#### Data listing
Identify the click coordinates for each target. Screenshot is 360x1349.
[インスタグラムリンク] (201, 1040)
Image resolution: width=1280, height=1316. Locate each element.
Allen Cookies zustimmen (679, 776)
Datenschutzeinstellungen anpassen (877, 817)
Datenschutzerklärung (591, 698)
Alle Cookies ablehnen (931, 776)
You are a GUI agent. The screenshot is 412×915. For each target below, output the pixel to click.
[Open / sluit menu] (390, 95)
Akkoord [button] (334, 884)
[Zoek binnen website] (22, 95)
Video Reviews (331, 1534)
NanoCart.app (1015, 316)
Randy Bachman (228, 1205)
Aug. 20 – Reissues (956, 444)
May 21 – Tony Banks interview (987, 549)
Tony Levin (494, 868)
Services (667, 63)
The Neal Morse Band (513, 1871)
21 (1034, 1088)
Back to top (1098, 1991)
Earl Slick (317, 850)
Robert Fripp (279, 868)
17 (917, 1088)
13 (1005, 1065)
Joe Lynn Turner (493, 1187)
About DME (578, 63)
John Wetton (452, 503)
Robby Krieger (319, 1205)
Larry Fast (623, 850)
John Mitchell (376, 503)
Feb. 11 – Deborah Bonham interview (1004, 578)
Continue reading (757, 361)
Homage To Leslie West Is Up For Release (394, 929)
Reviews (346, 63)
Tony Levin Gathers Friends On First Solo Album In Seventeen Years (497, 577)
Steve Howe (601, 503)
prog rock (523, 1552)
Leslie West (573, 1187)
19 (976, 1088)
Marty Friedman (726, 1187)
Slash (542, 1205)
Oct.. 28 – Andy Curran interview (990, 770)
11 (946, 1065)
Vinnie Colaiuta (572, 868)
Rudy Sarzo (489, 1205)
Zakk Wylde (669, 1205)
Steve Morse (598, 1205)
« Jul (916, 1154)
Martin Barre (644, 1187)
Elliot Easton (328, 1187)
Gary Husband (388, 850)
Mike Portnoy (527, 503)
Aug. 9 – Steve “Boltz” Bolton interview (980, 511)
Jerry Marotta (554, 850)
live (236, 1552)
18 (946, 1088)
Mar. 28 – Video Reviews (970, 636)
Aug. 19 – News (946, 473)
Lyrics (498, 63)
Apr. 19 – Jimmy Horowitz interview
########
Description of the task: Using the records above, set down exactly the lines from the one with "About DME (578, 63)" through the one with "prog rock (523, 1552)", inclusive, and nothing more.

Answer space:
About DME (578, 63)
John Wetton (452, 503)
Robby Krieger (319, 1205)
Larry Fast (623, 850)
John Mitchell (376, 503)
Feb. 11 – Deborah Bonham interview (1004, 578)
Continue reading (757, 361)
Homage To Leslie West Is Up For Release (394, 929)
Reviews (346, 63)
Tony Levin Gathers Friends On First Solo Album In Seventeen Years (497, 577)
Steve Howe (601, 503)
prog rock (523, 1552)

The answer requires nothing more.